Bug 1307025

Summary: Open vSwitch service resilience test
Product: Red Hat Enterprise Linux 7 Reporter: Flavio Leitner <fleitner>
Component: openvswitchAssignee: Eelco Chaudron <echaudro>
Status: CLOSED UPSTREAM QA Contact: ovs-qe
Severity: high Docs Contact:
Priority: high    
Version: 7.3CC: aconole, atragler, echaudro, fbaudin, fleitner, nchandek
Target Milestone: rc   
Target Release: ---   
Hardware: x86_64   
OS: Linux   
Whiteboard:
Fixed In Version: Doc Type: If docs needed, set a value
Doc Text:
Story Points: ---
Clone Of: Environment:
Last Closed: 2017-02-28 08:33:59 UTC Type: Bug
Regression: --- Mount Type: ---
Documentation: --- CRM:
Verified Versions: Category: ---
oVirt Team: --- RHEL 7.3 requirements from Atomic Host:
Cloudforms Team: --- Target Upstream Version:
Embargoed:
Bug Depends On: 1335865    
Bug Blocks:    

Description Flavio Leitner 2016-02-12 13:29:49 UTC
Description of problem:

When ovs-vswitchd segfaults for some reason, the monitor thread is responsible for starting it back to get the service online.  However, when the bridge includes a DPDK port, the restart doesn't work.

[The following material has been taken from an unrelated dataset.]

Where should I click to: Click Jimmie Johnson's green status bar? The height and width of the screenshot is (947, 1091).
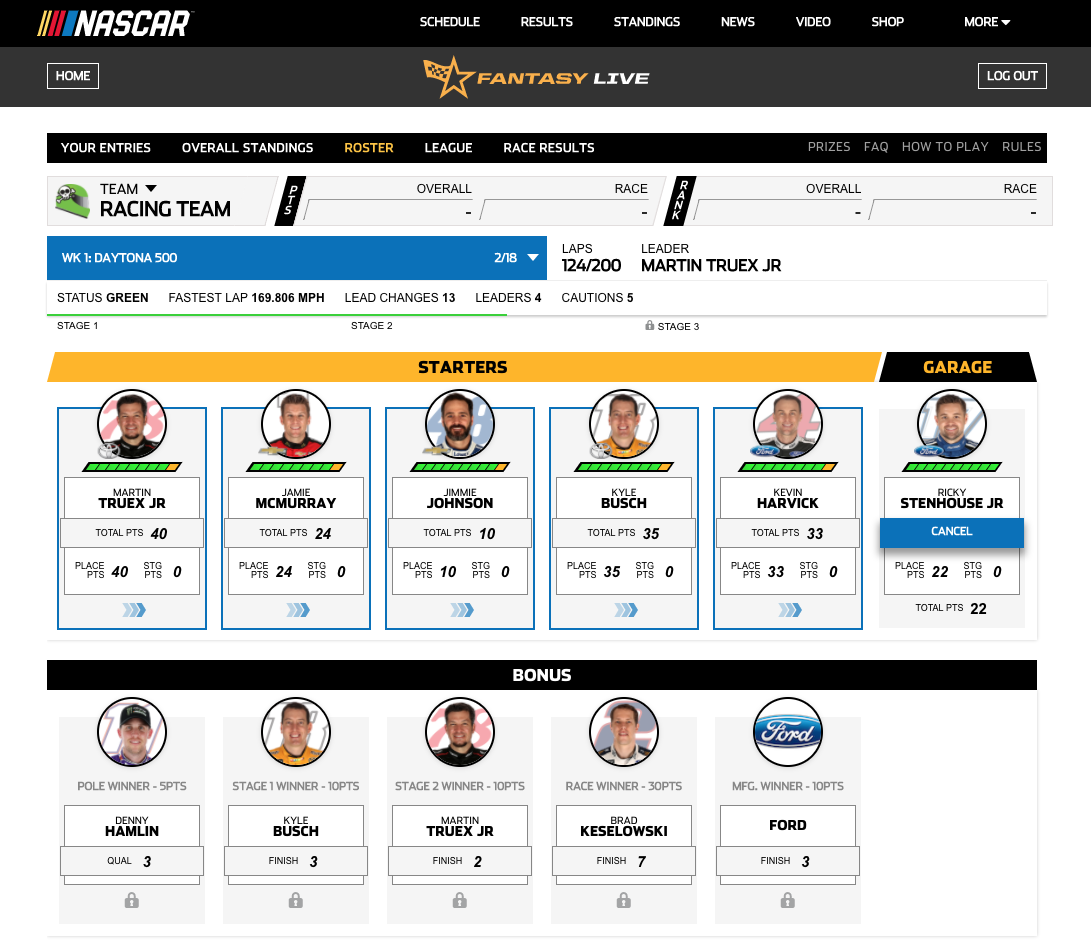click(460, 467)
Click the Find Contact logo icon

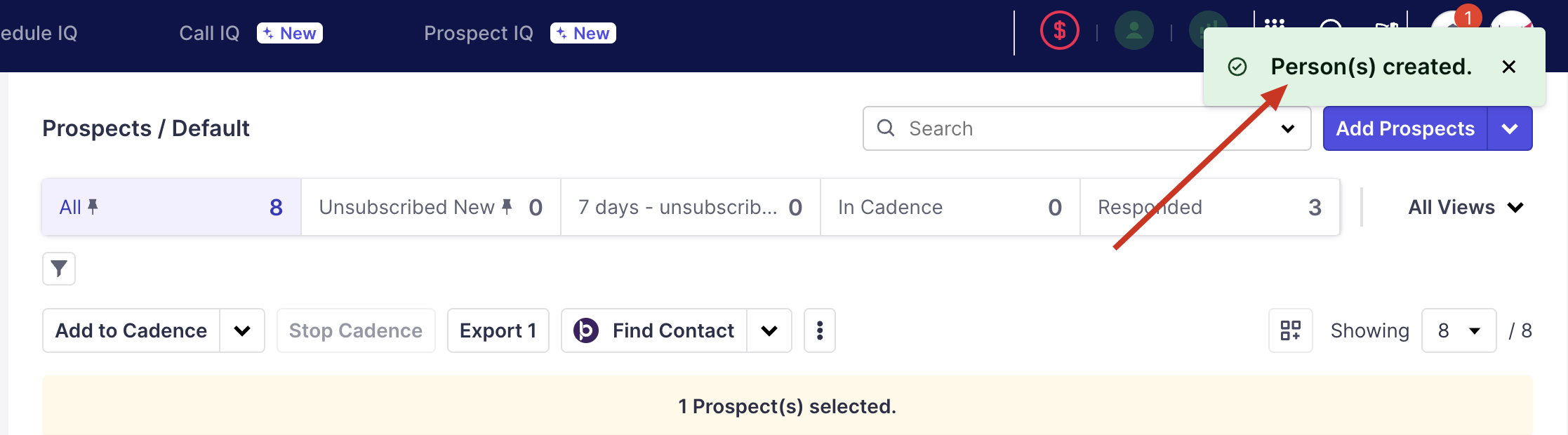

2016-02-12T13:19:20.142Z|00003|daemon_unix(monitor)|ERR|1 crashes: pid 78009 died, killed (Segmentation fault), core dumped, restarting
2016-02-12T13:19:20.172Z|00004|ovs_numa|INFO|Discovered 24 CPU cores on NUMA node 0
2016-02-12T13:19:20.172Z|00005|ovs_numa|INFO|Discovered 1 NUMA nodes and 24 CPU cores
2016-02-12T13:19:20.172Z|00006|memory|INFO|108952 kB peak resident set size after 47.5 seconds
2016-02-12T13:19:20.172Z|00007|reconnect|INFO|unix:/usr/local/var/run/openvswitch/db.sock: connecting...
2016-02-12T13:19:20.172Z|00008|reconnect|INFO|unix:/usr/local/var/run/openvswitch/db.sock: connected
2016-02-12T13:19:20.183Z|00009|ofproto_dpif|INFO|netdev@ovs-netdev: Datapath supports recirculation
2016-02-12T13:19:20.183Z|00010|ofproto_dpif|INFO|netdev@ovs-netdev: MPLS label stack length probed as 3
2016-02-12T13:19:20.183Z|00011|ofproto_dpif|INFO|netdev@ovs-netdev: Datapath supports unique flow ids
2016-02-12T13:19:20.183Z|00012|ofproto_dpif|INFO|netdev@ovs-netdev: Datapath does not support ct_state
2016-02-12T13:19:20.183Z|00013|ofproto_dpif|INFO|netdev@ovs-netdev: Datapath does not support ct_zone
2016-02-12T13:19:20.183Z|00014|ofproto_dpif|INFO|netdev@ovs-netdev: Datapath does not support ct_mark
2016-02-12T13:19:20.183Z|00015|ofproto_dpif|INFO|netdev@ovs-netdev: Datapath does not support ct_label
2016-02-12T13:19:20.189Z|00016|bridge|WARN|could not open network device dpdk1 (Cannot allocate memory)
2016-02-12T13:19:20.189Z|00017|bridge|WARN|could not open network device dpdk0 (Cannot allocate memory)
2016-02-12T13:19:20.200Z|00018|bridge|INFO|bridge ovsbr0: added interface ovsbr0 on port 65534
2016-02-12T13:19:20.201Z|00019|bridge|INFO|bridge ovsbr0: using datapath ID 000006b9d7c27d4f
2016-02-12T13:19:20.201Z|00020|connmgr|INFO|ovsbr0: added service controller "punix:/usr/local/var/run/openvswitch/ovsbr0.mgmt"
2016-02-12T13:19:20.227Z|00021|bridge|WARN|could not open network device dpdk1 (Cannot allocate memory)
2016-02-12T13:19:20.228Z|00022|bridge|WARN|could not open network device dpdk0 (Cannot allocate memory)
2016-02-12T13:19:20.229Z|00023|bridge|INFO|ovs-vswitchd (Open vSwitch) 2.5.0



Version-Release number of selected component (if applicable):
2.5.0


How reproducible:
Always


Steps to Reproduce:
1. do something that causes an OVS thread to segfault
2. watch the monitor thread failing to restart OVS

Expected results:
The monitor thread should be able to restart the service.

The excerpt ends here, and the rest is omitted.